Off-policy evaluation (OPE) methods estimate the value of a new reinforcement learning (RL) policy prior to deployment. Recent advances have shown that leveraging auxiliary datasets, such as those synthesized by generative models, can improve the accuracy of OPE methods. Unfortunately, such auxiliary datasets may also be biased, and existing methods for using data augmentation within OPE lack principled uncertainty quantification. In high stakes domains like healthcare, reliable uncertainty estimates are important for ensuring safe and informed deployment of RL policies. In this work, we propose two methods to construct valid confidence intervals for OPE with data augmentation. The first provides a confidence interval over $V^π(s)$, the policy value conditioned on an initial state $s$. To do so we introduce a new conformal prediction method suitable for Markov Decision Processes (MDPs) with continuous state spaces, extending prior work to higher-dimensional settings. Second, we consider the more common task of estimating the average policy performance over all initial states, $V^π$; we introduce a method that draws on ideas from doubly robust estimation and prediction powered inference. Across simulators spanning inventory management, robotics, healthcare, and a real healthcare dataset from MIMIC-IV, we find that our methods can effectively leverage auxiliary data and consistently produce confidence intervals that cover the ground truth policy values, unlike previously proposed methods. Our work enables a future in which OPE can provide rigorous uncertainty estimates for high-stakes domains.

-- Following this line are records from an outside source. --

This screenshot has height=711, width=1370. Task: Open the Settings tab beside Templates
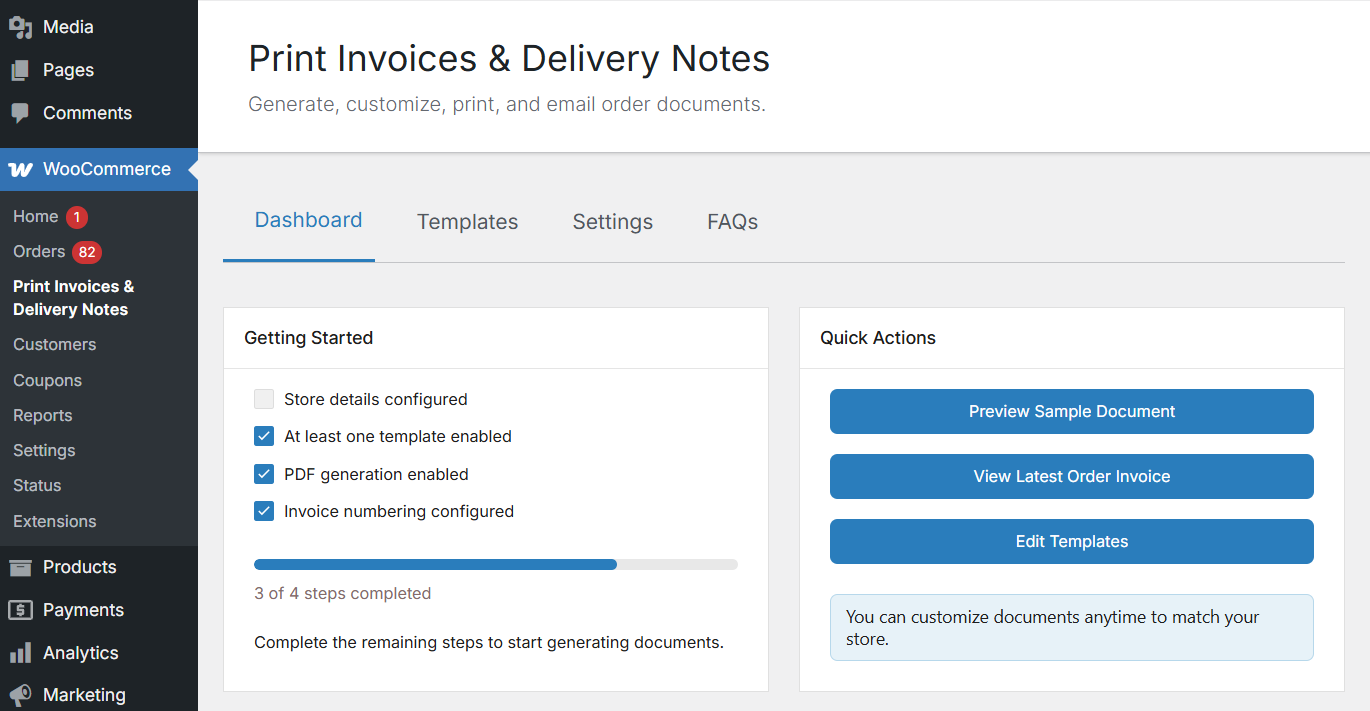tap(612, 222)
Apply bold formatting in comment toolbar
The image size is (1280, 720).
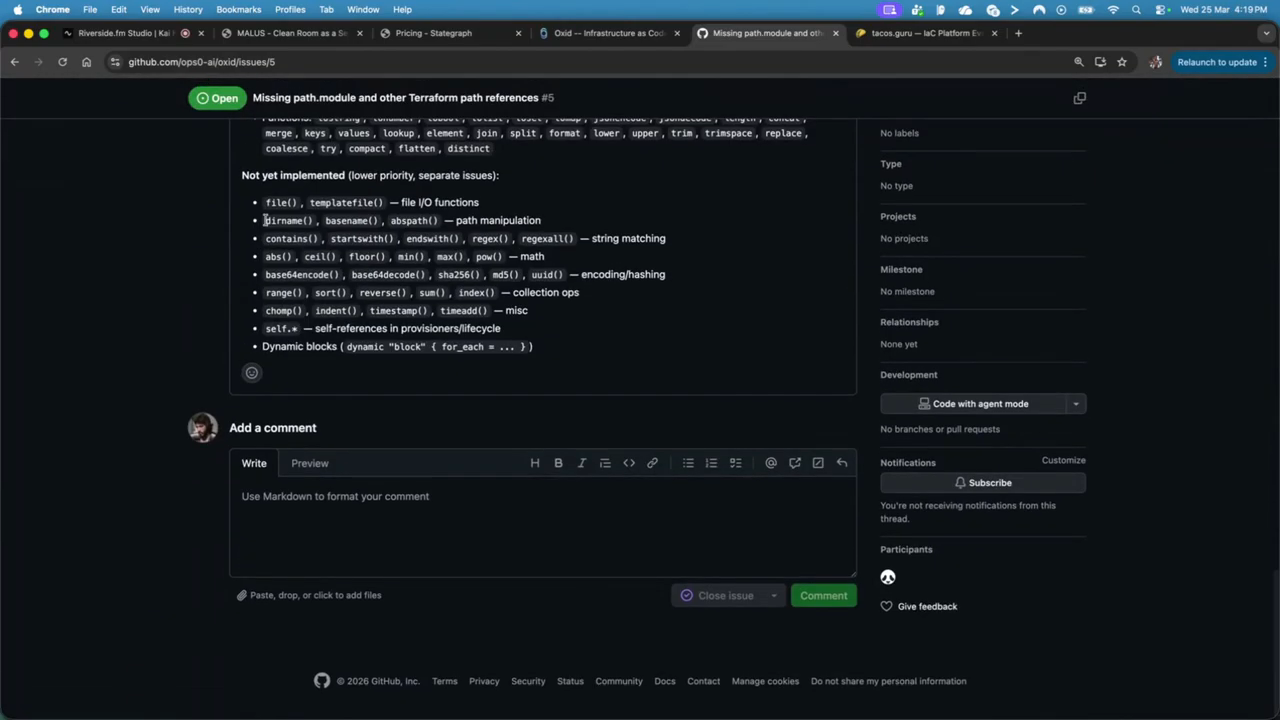pos(558,463)
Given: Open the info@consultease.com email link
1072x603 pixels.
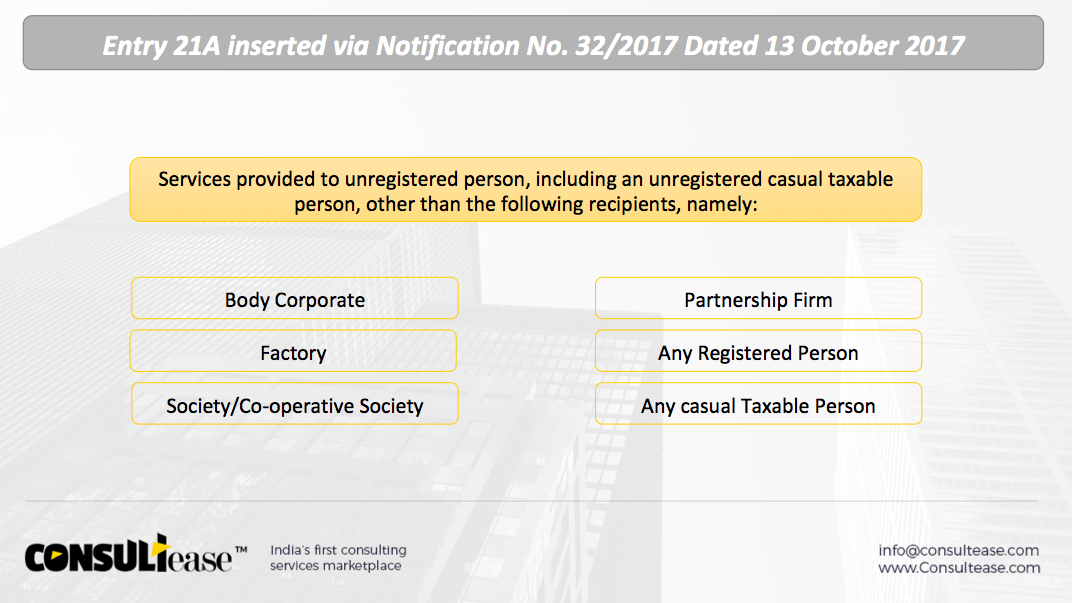Looking at the screenshot, I should tap(959, 550).
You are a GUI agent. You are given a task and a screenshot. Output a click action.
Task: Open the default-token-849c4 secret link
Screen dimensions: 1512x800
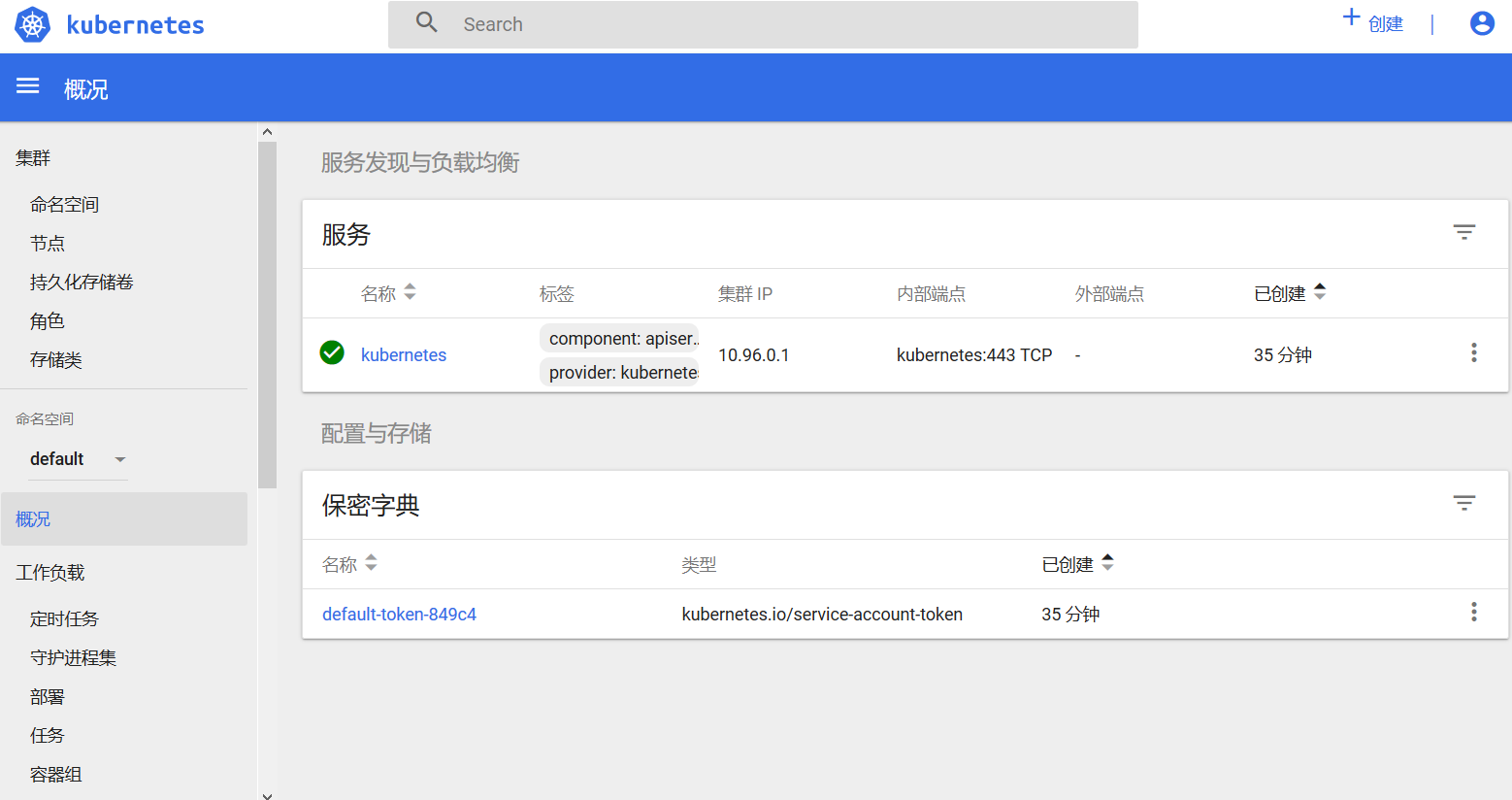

翻译：离线策略评估(OPE)方法用于在部署前估计新强化学习(RL)策略的价值。近期进展表明，利用辅助数据集（如生成模型合成的数据）可提升OPE方法的准确性。然而，这类辅助数据集可能存在偏差，且现有使用数据增强的OPE方法缺乏原理性的不确定性量化能力。在医疗保健等高风险领域，可靠的不确定性估计对确保RL策略的安全知情部署至关重要。本文提出两种基于数据增强构建OPE有效置信区间的方法。第一种方法针对条件于初始状态$s$的策略价值$V^π(s)$构建置信区间，为此我们引入一种适用于连续状态空间马尔可夫决策过程(MDP)的新共形预测方法，将先前工作推广至高维场景。第二种方法针对更常见的任务——估计所有初始状态下的平均策略性能$V^π$，我们提出融合双重稳健估计与预测驱动推断思想的方法。在涵盖库存管理、机器人学、医疗健康及MIMIC-IV真实医疗数据集的模拟实验中，我们发现所提方法能有效利用辅助数据，持续生成覆盖真实策略价值的置信区间，而现有方法无法实现这一点。本研究为OPE在高风险领域提供严谨不确定性估计奠定了基础。